(Task prompt):
Copy each of the items below word for word, keeping every line unchanged and in its original order.

[Data for locating visible targets]
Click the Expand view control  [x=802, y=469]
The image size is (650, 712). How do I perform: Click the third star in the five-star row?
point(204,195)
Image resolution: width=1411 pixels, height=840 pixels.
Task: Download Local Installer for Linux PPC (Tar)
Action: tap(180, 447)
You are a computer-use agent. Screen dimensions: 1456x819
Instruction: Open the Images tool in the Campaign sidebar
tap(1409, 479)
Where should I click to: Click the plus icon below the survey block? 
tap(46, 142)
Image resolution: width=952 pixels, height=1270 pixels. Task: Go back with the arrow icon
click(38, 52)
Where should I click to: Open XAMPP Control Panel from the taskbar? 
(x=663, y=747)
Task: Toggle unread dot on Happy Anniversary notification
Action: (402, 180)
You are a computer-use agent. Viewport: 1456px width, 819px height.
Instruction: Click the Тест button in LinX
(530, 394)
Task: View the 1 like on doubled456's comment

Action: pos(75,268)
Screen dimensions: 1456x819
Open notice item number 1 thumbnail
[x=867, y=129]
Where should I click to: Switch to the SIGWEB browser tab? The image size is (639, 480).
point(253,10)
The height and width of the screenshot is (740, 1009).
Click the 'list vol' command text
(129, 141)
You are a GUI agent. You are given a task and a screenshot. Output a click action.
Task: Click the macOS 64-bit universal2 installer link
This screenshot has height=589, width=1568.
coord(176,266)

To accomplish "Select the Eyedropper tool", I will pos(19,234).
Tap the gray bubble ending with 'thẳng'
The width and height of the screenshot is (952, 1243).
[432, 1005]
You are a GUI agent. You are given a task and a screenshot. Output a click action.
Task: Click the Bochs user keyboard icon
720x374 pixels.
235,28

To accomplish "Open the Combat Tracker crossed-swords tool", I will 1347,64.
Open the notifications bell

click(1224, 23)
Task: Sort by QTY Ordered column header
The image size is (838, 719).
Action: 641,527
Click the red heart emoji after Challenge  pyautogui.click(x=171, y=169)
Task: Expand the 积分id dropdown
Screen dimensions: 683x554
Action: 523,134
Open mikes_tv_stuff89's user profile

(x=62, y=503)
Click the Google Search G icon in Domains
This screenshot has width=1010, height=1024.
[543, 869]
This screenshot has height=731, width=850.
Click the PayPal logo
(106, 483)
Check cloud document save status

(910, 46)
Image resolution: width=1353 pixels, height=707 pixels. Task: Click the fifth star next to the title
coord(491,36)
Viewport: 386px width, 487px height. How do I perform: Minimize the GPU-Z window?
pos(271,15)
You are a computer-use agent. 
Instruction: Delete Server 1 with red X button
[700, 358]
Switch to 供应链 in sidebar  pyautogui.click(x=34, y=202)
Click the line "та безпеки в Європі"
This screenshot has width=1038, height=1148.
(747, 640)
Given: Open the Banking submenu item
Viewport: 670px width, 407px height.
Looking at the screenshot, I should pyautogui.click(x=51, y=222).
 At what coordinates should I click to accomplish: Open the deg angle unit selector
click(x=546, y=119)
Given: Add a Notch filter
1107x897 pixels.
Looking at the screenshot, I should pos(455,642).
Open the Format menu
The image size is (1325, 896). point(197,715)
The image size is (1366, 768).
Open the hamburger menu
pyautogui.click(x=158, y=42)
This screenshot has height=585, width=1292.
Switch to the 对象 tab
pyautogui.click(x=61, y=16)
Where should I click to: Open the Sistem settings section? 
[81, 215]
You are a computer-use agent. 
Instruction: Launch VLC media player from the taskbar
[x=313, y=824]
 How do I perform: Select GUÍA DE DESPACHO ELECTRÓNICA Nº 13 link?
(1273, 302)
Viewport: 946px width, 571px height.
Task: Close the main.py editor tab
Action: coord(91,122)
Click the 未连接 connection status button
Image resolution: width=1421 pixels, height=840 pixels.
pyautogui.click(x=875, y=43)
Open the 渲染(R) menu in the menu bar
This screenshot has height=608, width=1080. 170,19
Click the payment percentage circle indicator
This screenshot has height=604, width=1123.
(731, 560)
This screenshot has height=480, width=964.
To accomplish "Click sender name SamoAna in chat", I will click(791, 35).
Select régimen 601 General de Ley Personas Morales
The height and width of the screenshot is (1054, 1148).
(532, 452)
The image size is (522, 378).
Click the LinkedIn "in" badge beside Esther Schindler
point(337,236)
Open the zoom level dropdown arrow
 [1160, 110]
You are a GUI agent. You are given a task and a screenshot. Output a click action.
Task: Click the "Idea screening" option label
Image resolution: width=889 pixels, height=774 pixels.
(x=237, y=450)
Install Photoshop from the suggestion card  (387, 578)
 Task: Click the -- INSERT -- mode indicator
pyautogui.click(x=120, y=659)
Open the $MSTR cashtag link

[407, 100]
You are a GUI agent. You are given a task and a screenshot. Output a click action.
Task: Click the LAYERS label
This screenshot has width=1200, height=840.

(Task output):
Click the Expand view control  [x=802, y=469]
The image size is (650, 712). How do I perform: Click the third star in the five-star row?
point(204,195)
Image resolution: width=1411 pixels, height=840 pixels.
Task: Download Local Installer for Linux PPC (Tar)
Action: tap(180, 447)
You are a computer-use agent. Screen dimensions: 1456x819
Instruction: Open the Images tool in the Campaign sidebar
tap(1409, 479)
Where should I click to: Click the plus icon below the survey block? 
tap(46, 142)
Image resolution: width=952 pixels, height=1270 pixels. Task: Go back with the arrow icon
click(38, 52)
Where should I click to: Open XAMPP Control Panel from the taskbar? 
(x=663, y=747)
Task: Toggle unread dot on Happy Anniversary notification
Action: (402, 180)
You are a computer-use agent. Viewport: 1456px width, 819px height.
Instruction: Click the Тест button in LinX
(530, 394)
Task: View the 1 like on doubled456's comment

Action: pos(75,268)
Screen dimensions: 1456x819
Open notice item number 1 thumbnail
[x=867, y=129]
Where should I click to: Switch to the SIGWEB browser tab? The image size is (639, 480).
point(253,10)
The height and width of the screenshot is (740, 1009).
Click the 'list vol' command text
(129, 141)
You are a GUI agent. You are given a task and a screenshot. Output a click action.
Task: Click the macOS 64-bit universal2 installer link
This screenshot has height=589, width=1568.
coord(176,266)

To accomplish "Select the Eyedropper tool", I will pos(19,234).
Tap the gray bubble ending with 'thẳng'
The width and height of the screenshot is (952, 1243).
[432, 1005]
You are a GUI agent. You are given a task and a screenshot. Output a click action.
Task: Click the Bochs user keyboard icon
720x374 pixels.
235,28

To accomplish "Open the Combat Tracker crossed-swords tool", I will 1347,64.
Open the notifications bell

click(1224, 23)
Task: Sort by QTY Ordered column header
The image size is (838, 719).
Action: 641,527
Click the red heart emoji after Challenge  pyautogui.click(x=171, y=169)
Task: Expand the 积分id dropdown
Screen dimensions: 683x554
Action: 523,134
Open mikes_tv_stuff89's user profile

(x=62, y=503)
Click the Google Search G icon in Domains
This screenshot has width=1010, height=1024.
[543, 869]
This screenshot has height=731, width=850.
Click the PayPal logo
(106, 483)
Check cloud document save status

(910, 46)
Image resolution: width=1353 pixels, height=707 pixels. Task: Click the fifth star next to the title
coord(491,36)
Viewport: 386px width, 487px height. How do I perform: Minimize the GPU-Z window?
pos(271,15)
You are a computer-use agent. 
Instruction: Delete Server 1 with red X button
[700, 358]
Switch to 供应链 in sidebar  pyautogui.click(x=34, y=202)
Click the line "та безпеки в Європі"
This screenshot has width=1038, height=1148.
(747, 640)
Given: Open the Banking submenu item
Viewport: 670px width, 407px height.
Looking at the screenshot, I should pyautogui.click(x=51, y=222).
 At what coordinates should I click to accomplish: Open the deg angle unit selector
click(x=546, y=119)
Given: Add a Notch filter
1107x897 pixels.
Looking at the screenshot, I should pos(455,642).
Open the Format menu
The image size is (1325, 896). point(197,715)
The image size is (1366, 768).
Open the hamburger menu
pyautogui.click(x=158, y=42)
This screenshot has height=585, width=1292.
Switch to the 对象 tab
pyautogui.click(x=61, y=16)
Where should I click to: Open the Sistem settings section? 
[81, 215]
You are a computer-use agent. 
Instruction: Launch VLC media player from the taskbar
[x=313, y=824]
 How do I perform: Select GUÍA DE DESPACHO ELECTRÓNICA Nº 13 link?
(1273, 302)
Viewport: 946px width, 571px height.
Task: Close the main.py editor tab
Action: coord(91,122)
Click the 未连接 connection status button
Image resolution: width=1421 pixels, height=840 pixels.
pyautogui.click(x=875, y=43)
Open the 渲染(R) menu in the menu bar
This screenshot has height=608, width=1080. 170,19
Click the payment percentage circle indicator
This screenshot has height=604, width=1123.
(731, 560)
This screenshot has height=480, width=964.
To accomplish "Click sender name SamoAna in chat", I will click(791, 35).
Select régimen 601 General de Ley Personas Morales
The height and width of the screenshot is (1054, 1148).
(532, 452)
The image size is (522, 378).
Click the LinkedIn "in" badge beside Esther Schindler
point(337,236)
Open the zoom level dropdown arrow
 [1160, 110]
You are a GUI agent. You are given a task and a screenshot. Output a click action.
Task: Click the "Idea screening" option label
Image resolution: width=889 pixels, height=774 pixels.
(x=237, y=450)
Install Photoshop from the suggestion card  (387, 578)
 Task: Click the -- INSERT -- mode indicator
pyautogui.click(x=120, y=659)
Open the $MSTR cashtag link

[407, 100]
You are a GUI agent. You are given a task and a screenshot. Output a click action.
Task: Click the LAYERS label
This screenshot has width=1200, height=840.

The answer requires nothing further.